Task description: Could you repeat, word for word, the line with "Image resolution: width=1137" and every line after it in the records below, leaving out any pictures?

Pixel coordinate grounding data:
::::::::

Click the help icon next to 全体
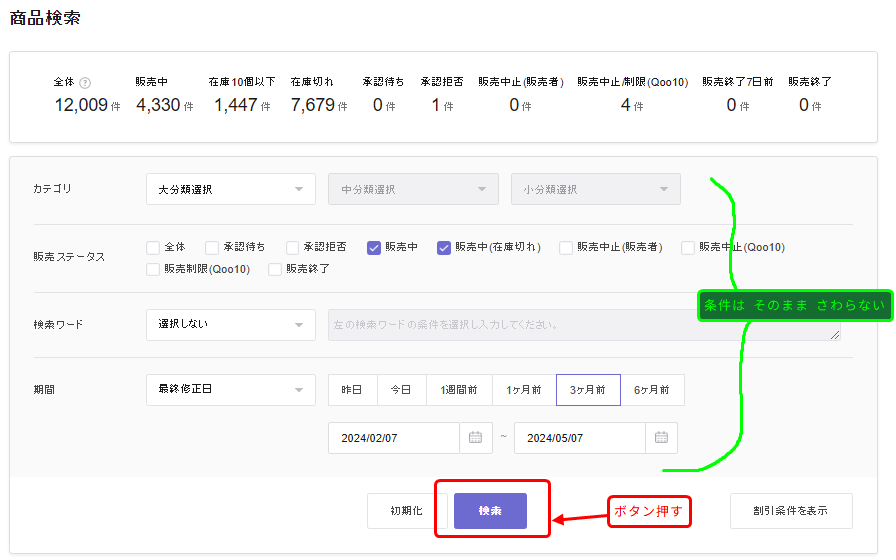The height and width of the screenshot is (560, 896). click(85, 83)
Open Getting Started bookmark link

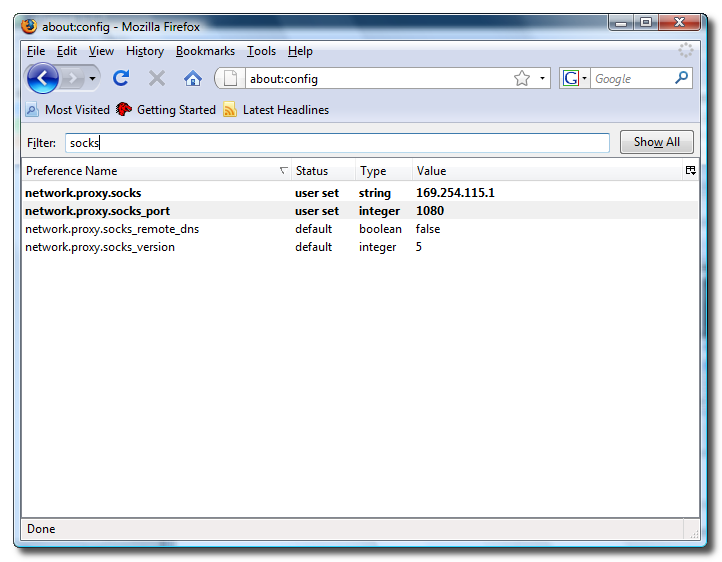pyautogui.click(x=175, y=110)
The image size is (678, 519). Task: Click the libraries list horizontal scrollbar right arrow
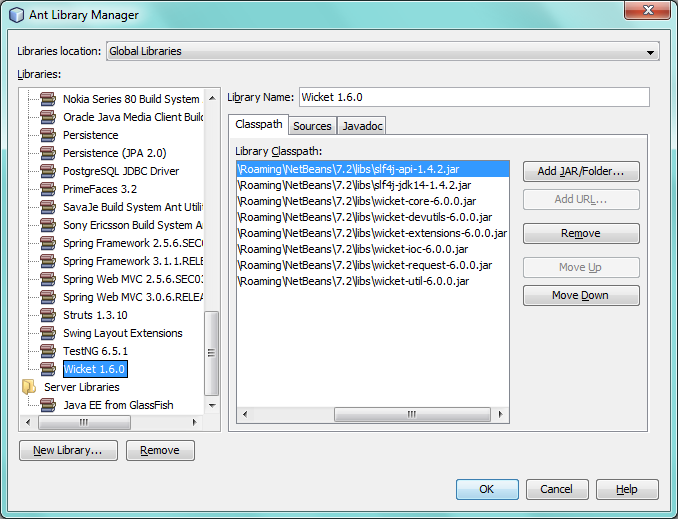[197, 423]
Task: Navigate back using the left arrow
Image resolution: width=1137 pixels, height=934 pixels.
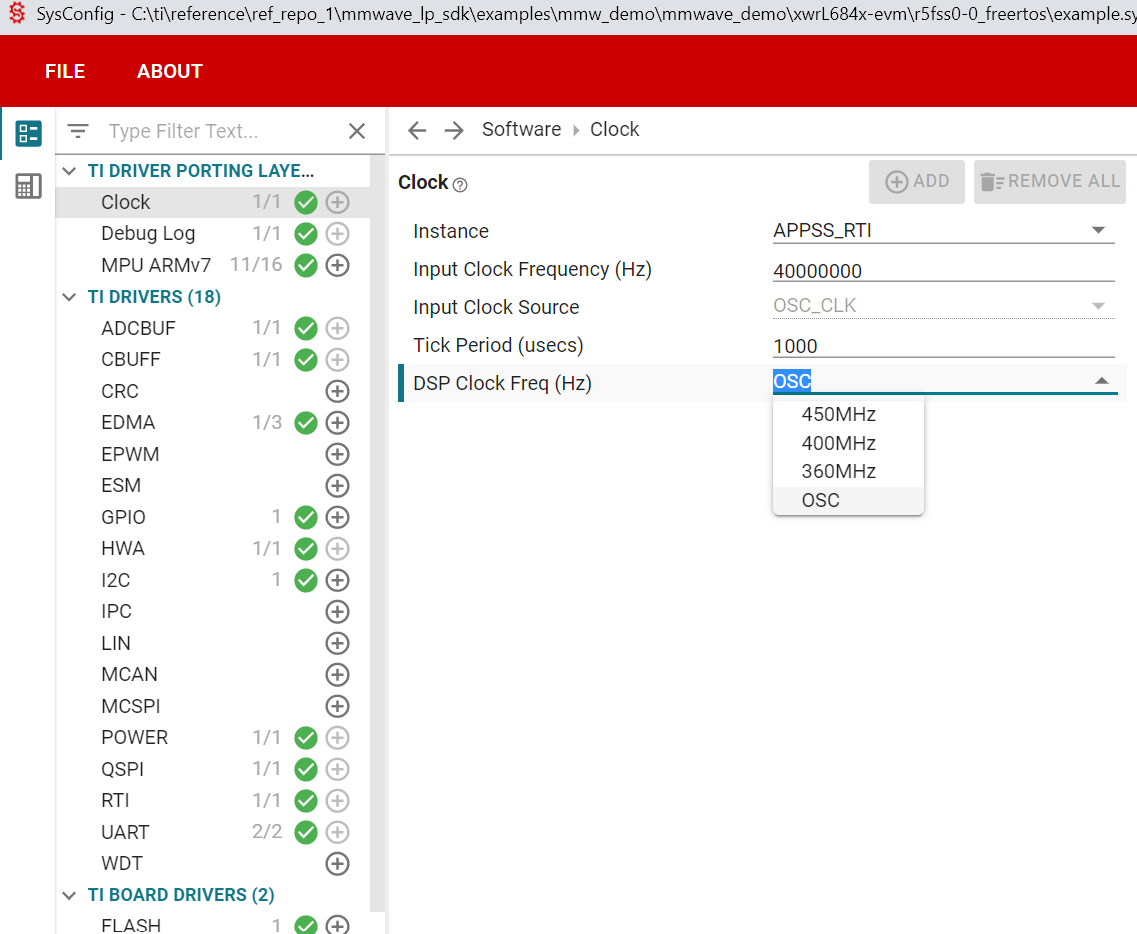Action: [417, 130]
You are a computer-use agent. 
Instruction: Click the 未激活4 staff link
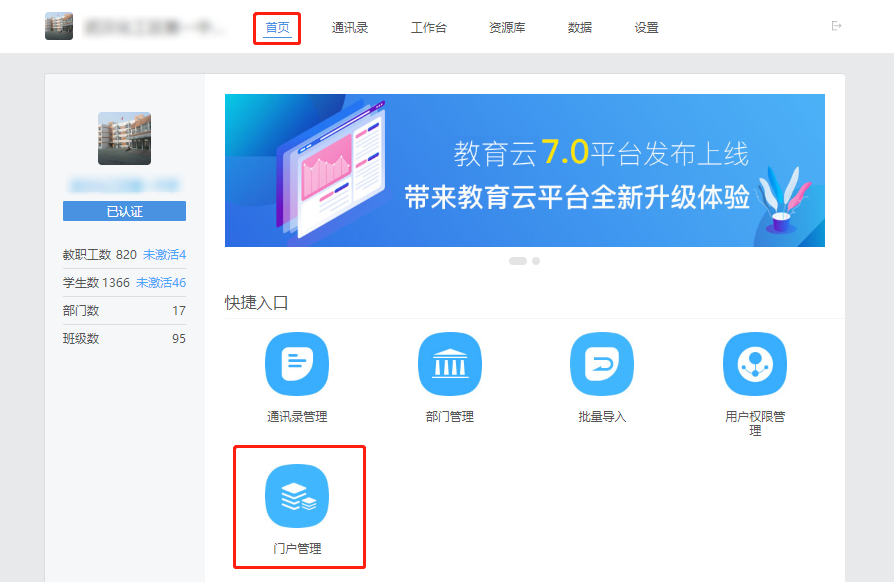point(164,254)
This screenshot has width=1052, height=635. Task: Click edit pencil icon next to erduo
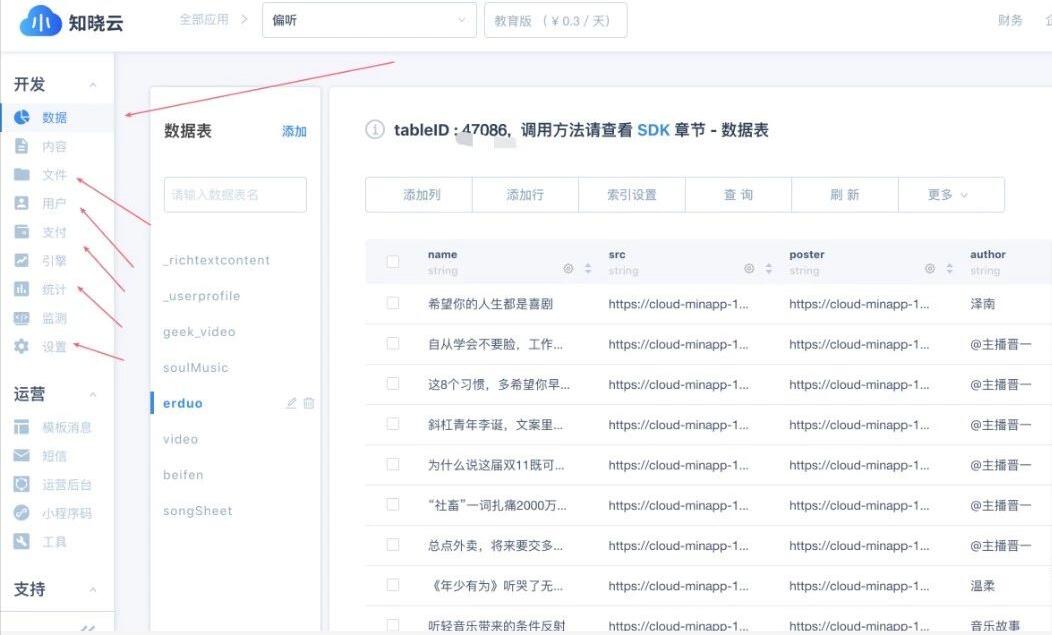tap(291, 403)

::::::::

The answer:
Image resolution: width=1137 pixels, height=934 pixels.
Action: [417, 130]
You are a computer-use agent. 
Instruction: Click the 未激活4 staff link
point(164,254)
This screenshot has width=1052, height=635. Task: Click edit pencil icon next to erduo
tap(291, 403)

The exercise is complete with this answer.